Langkah ini juga berpotensi memberikan keuntungan bagi PIS. Peningkatan volume pengiriman energi dari AS akan meningkatkan pendapatan dan memperkuat posisi PIS sebagai perusahaan pelayaran nasional yang handal dan terpercaya di kancah internasional. Kesiapan PIS dalam memenuhi standar OFAC menunjukkan komitmen perusahaan dalam menjalankan bisnis secara transparan dan sesuai dengan regulasi internasional.
Namun, strategi ini juga menyimpan potensi tantangan. Pergeseran sumber impor memerlukan perencanaan yang matang dan koordinasi yang baik antara pemerintah, Pertamina, dan PIS. Aspek logistik, termasuk jarak tempuh yang lebih jauh dari AS dibandingkan dengan sumber energi tradisional, perlu dipertimbangkan secara cermat untuk memastikan efisiensi dan daya saing harga.
Selain itu, keberhasilan negosiasi dengan AS untuk menurunkan tarif impor produk Indonesia juga menjadi faktor kunci keberhasilan strategi ini. Jika negosiasi tidak membuahkan hasil yang signifikan, maka peningkatan impor energi dari AS mungkin tidak akan memberikan dampak yang diharapkan terhadap neraca perdagangan dan perekonomian Indonesia.

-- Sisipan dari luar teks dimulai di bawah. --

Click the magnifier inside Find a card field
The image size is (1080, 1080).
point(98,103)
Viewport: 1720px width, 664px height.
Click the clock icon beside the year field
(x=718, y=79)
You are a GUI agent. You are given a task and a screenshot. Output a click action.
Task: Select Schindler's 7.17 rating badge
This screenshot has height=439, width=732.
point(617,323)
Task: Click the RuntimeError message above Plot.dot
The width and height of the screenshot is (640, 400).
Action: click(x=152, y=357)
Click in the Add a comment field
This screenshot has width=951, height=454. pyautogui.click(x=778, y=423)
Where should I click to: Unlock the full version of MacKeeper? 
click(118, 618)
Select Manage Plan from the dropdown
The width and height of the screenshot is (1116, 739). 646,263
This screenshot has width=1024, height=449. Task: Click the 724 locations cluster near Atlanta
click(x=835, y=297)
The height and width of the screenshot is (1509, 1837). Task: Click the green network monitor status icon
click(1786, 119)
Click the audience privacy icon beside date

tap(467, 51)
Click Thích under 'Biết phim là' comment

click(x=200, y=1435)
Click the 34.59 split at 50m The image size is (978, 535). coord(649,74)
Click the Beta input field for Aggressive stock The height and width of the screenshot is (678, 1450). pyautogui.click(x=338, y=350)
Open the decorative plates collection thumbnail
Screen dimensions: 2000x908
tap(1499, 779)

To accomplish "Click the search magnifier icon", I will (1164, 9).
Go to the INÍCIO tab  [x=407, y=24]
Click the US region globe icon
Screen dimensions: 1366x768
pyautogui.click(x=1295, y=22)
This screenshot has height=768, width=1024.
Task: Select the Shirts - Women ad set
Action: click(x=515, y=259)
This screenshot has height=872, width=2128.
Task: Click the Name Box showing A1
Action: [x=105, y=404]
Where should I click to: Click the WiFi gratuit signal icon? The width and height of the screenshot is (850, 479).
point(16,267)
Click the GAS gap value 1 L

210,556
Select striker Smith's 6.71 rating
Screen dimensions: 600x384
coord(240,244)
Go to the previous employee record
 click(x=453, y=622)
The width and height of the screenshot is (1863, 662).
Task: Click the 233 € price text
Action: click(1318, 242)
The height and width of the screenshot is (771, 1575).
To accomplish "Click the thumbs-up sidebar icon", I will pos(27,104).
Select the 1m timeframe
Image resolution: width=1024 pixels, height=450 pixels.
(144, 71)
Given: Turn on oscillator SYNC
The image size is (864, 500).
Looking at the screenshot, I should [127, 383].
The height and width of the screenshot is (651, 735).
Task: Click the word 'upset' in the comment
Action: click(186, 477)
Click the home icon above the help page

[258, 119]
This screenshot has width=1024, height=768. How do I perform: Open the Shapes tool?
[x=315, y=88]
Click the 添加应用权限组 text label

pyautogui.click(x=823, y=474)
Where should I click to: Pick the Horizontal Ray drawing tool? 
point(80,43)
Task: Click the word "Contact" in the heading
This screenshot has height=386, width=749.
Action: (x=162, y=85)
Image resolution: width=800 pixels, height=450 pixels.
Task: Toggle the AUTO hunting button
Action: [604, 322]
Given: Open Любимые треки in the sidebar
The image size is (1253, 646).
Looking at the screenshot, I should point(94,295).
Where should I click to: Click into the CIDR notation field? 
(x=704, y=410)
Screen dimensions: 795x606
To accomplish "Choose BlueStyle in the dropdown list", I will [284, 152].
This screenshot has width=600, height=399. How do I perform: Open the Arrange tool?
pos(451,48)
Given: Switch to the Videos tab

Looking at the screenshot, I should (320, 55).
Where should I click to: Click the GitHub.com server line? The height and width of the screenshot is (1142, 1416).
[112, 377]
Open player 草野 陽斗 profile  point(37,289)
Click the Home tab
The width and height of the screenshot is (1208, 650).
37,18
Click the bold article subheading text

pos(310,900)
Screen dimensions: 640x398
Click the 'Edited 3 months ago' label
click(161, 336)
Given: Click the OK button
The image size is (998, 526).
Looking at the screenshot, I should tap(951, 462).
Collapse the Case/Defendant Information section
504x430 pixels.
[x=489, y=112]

Secara keseluruhan, rencana peningkatan impor energi dari AS dan kesiapan PIS untuk mendukungnya merupakan langkah strategis yang berpotensi memberikan manfaat bagi Indonesia. Namun, keberhasilan strategi ini sangat bergantung pada perencanaan yang matang, koordinasi yang efektif, dan keberhasilan negosiasi perdagangan dengan AS. Pemantauan dan evaluasi yang berkelanjutan juga diperlukan untuk memastikan efektivitas dan efisiensi strategi ini dalam jangka panjang. Keberhasilan ini juga akan menjadi tolok ukur bagi kemampuan Indonesia dalam bernegosiasi di pasar internasional dan mengelola hubungan perdagangan bilateral secara strategis. Peran PIS sebagai perusahaan pelayaran nasional dalam mendukung strategi ini menjadi kunci keberhasilan implementasinya.